BALTIMORE, Oct. 5, 2010 — President Obama’s national effort to spur college completion rates and the jobs which often accompany attendance at a community college met with a resounding welcome Tuesday in Baltimore, as students at Baltimore City Community College (BCCC) participated in a live webcast of the White House Summit on Community Colleges, hosted by Dr. Jill Biden.

The consensus among BCCC students: Community college has made all the difference in helping them tackle previously out-of-reach goals.

For Trina Peacher, BCCC accounting major, the biggest attribute of her education
has been the way it has helped her stay motivated and overcome obstacles.

“This place gives me focus, like a moving spirit,” she says. “I have found the education here to be so important to progressing toward my goals. Because BCCC also offers some of lowest tuition in Maryland, this has represented a huge value to me in terms of cost.”

BCCC accounting major Trina Peacher

Trina is on track to finish her Associate of Applied Science degree in accounting over the next year after taking some time at BCCC to figure out her career path.

Donte Johnson, 31, is a single father. He attended the White House webcast impressed at how much the subject matter applies to his own life.

Providing a one-word answer to a question at the very heart of Tuesday’s White House discussions – “how has community college equipped you to meet your most pressing concerns?” – Donte replied, “Biotechnology.”

BCCC biotechnology major Donte Johnson

He works as a pharmacy technician while pursuing biotechnology studies at BCCC’s state-of-the-art Life Sciences Institute (LSI) at the University of Maryland BioPark in West Baltimore (opened in fall 2009). LSI can connect students to “earn while you learn” laboratory assistant, internship and other work opportunities in some of the world’s leading genetics and bioscience firms, which share the same building as LSI and are only “an elevator ride away.”
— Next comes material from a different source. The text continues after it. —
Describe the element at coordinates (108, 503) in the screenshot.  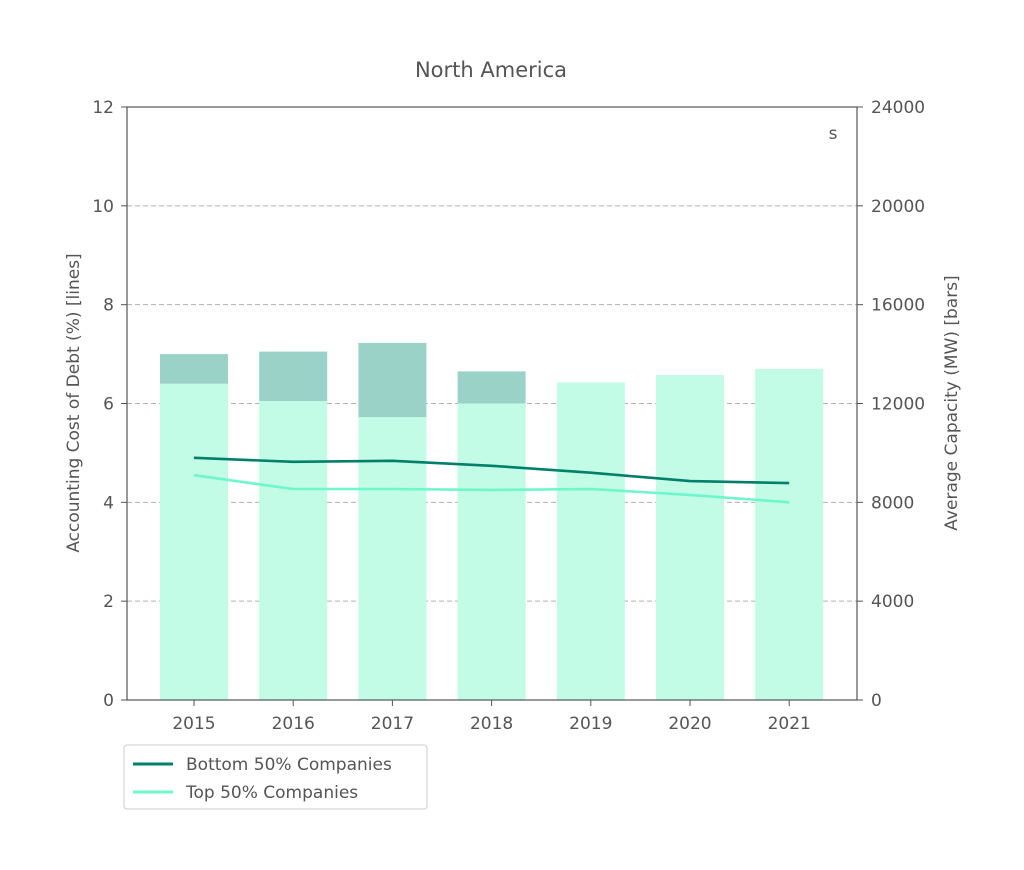
I see `y-left-tick-label: 4` at that location.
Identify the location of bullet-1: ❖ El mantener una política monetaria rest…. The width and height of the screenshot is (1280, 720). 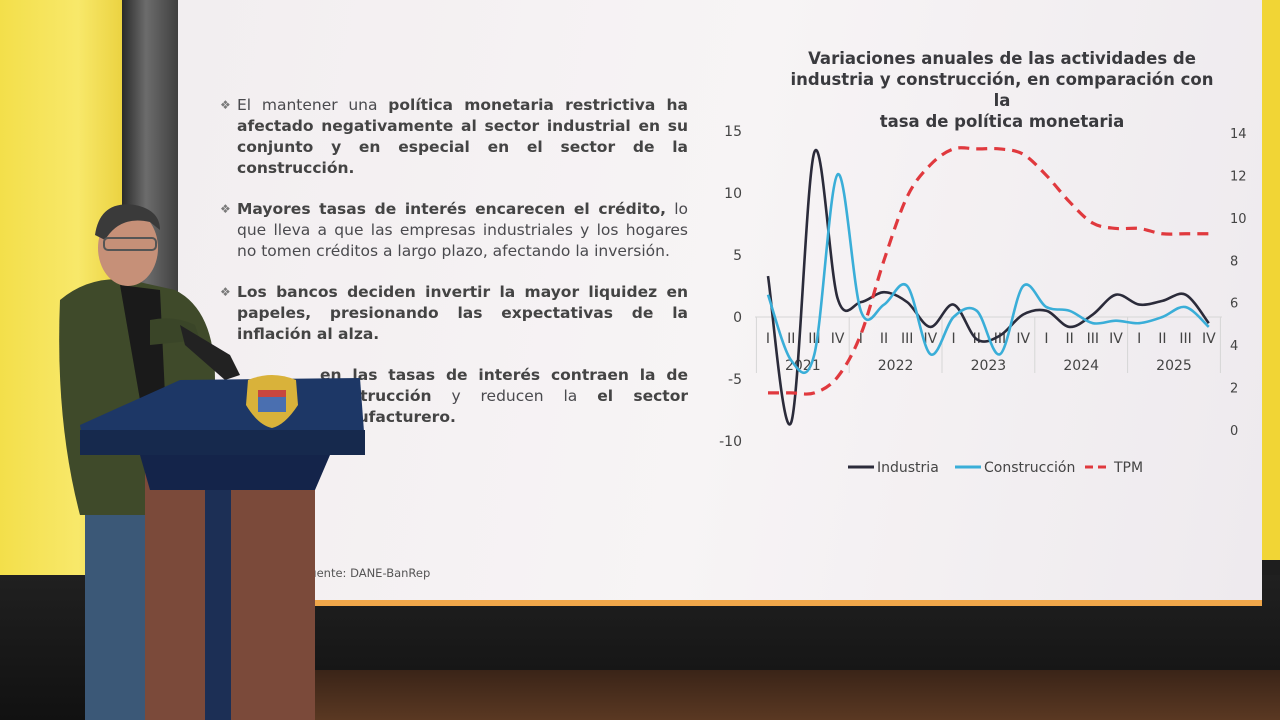
(454, 137).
Donte hopes to parlay his previous trade school education (where he learned how to be a pharmacy tech) into a four-year degree at the University of Maryland.

So what can a community college do to improve life in Baltimore? Donte says, “we need to focus on jobs that exist around here. We need a place which can connect us better to the community and the employers who make it up. President Obama is right to tap places like BCCC in this effort.”

For 2010 BCCC graduate and international student Ekaterina Muranova, community college was the most obvious pathway to exploring her passion in environmental science, and at BCCC she was active – as a member of the student Environmental Science Club, participant in campus-wide recycling projects and as an analyst in a water usage study at the college’s Inner Harbor campus.

BCCC environmental science graduate Ekaterina Muranova

Having emigrated from Russia a mere five years ago, Rina (as her friends like to call her) found a way to gain education in her field, meet people from all over the world (BCCC students hail from over 100 countries), and learn about other cultures.

“I’ve always liked science,” she says. “In Russia, making money was very important, but the way BCCC has promoted STEM – Science, Technology, Engineering and Math – I have learned all the ways environmental science can be a viable career option. We’ve got to make the planet a better place!”

During the run-up to her BCCC associate’s degree in environmental science, Rina assisted a reclamation project at Baltimore’s Carroll Park, a water treatment facility which had become polluted and clogged by trash thrown into storm sewers across Baltimore City. The material eventually found its way to the park. As Rina would discover, part of the reclamation process came to involve public education on the importance of proper waste disposal.

President Obama hails community colleges as “the unsung heroes of the American educational system.” Meet the unsung heroes of Baltimore City.